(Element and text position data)
*****

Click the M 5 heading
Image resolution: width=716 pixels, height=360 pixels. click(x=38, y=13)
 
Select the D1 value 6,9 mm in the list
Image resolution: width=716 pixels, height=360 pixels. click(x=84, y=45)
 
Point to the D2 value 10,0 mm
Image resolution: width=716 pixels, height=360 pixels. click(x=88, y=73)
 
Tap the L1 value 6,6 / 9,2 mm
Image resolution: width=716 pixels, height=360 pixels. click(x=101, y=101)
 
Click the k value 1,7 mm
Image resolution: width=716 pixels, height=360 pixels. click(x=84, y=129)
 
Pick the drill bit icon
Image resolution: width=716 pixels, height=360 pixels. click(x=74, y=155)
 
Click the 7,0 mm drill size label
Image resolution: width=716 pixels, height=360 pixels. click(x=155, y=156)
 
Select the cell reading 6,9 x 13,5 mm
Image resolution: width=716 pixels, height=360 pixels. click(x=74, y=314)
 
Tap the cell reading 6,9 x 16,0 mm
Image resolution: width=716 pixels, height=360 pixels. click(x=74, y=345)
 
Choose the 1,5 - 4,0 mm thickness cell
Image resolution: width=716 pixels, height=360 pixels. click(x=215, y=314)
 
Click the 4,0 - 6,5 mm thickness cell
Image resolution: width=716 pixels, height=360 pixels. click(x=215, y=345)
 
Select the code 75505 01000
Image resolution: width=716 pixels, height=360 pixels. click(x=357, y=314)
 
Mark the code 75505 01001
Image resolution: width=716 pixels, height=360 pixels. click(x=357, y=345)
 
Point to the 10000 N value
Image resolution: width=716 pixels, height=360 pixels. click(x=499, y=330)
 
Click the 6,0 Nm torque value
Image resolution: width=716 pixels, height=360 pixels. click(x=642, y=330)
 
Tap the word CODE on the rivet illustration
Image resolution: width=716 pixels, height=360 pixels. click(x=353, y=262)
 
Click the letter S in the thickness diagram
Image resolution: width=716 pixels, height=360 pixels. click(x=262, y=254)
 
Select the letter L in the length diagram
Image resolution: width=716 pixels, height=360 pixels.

*****

# OBJECTIVE
Output every line of the data above as a numbered list, omitting the blank lines.

# THE SOLUTION
1. Click the M 5 heading
2. Image resolution: width=716 pixels, height=360 pixels. click(x=38, y=13)
3. Select the D1 value 6,9 mm in the list
4. Image resolution: width=716 pixels, height=360 pixels. click(x=84, y=45)
5. Point to the D2 value 10,0 mm
6. Image resolution: width=716 pixels, height=360 pixels. click(x=88, y=73)
7. Tap the L1 value 6,6 / 9,2 mm
8. Image resolution: width=716 pixels, height=360 pixels. click(x=101, y=101)
9. Click the k value 1,7 mm
10. Image resolution: width=716 pixels, height=360 pixels. click(x=84, y=129)
11. Pick the drill bit icon
12. Image resolution: width=716 pixels, height=360 pixels. click(x=74, y=155)
13. Click the 7,0 mm drill size label
14. Image resolution: width=716 pixels, height=360 pixels. click(x=155, y=156)
15. Select the cell reading 6,9 x 13,5 mm
16. Image resolution: width=716 pixels, height=360 pixels. click(x=74, y=314)
17. Tap the cell reading 6,9 x 16,0 mm
18. Image resolution: width=716 pixels, height=360 pixels. click(x=74, y=345)
19. Choose the 1,5 - 4,0 mm thickness cell
20. Image resolution: width=716 pixels, height=360 pixels. click(x=215, y=314)
21. Click the 4,0 - 6,5 mm thickness cell
22. Image resolution: width=716 pixels, height=360 pixels. click(x=215, y=345)
23. Select the code 75505 01000
24. Image resolution: width=716 pixels, height=360 pixels. click(x=357, y=314)
25. Mark the code 75505 01001
26. Image resolution: width=716 pixels, height=360 pixels. click(x=357, y=345)
27. Point to the 10000 N value
28. Image resolution: width=716 pixels, height=360 pixels. click(x=499, y=330)
29. Click the 6,0 Nm torque value
30. Image resolution: width=716 pixels, height=360 pixels. click(x=642, y=330)
31. Tap the word CODE on the rivet illustration
32. Image resolution: width=716 pixels, height=360 pixels. click(x=353, y=262)
33. Click the letter S in the thickness diagram
34. Image resolution: width=716 pixels, height=360 pixels. click(x=262, y=254)
35. Select the letter L in the length diagram
36. Image resolution: width=716 pixels, height=360 pixels.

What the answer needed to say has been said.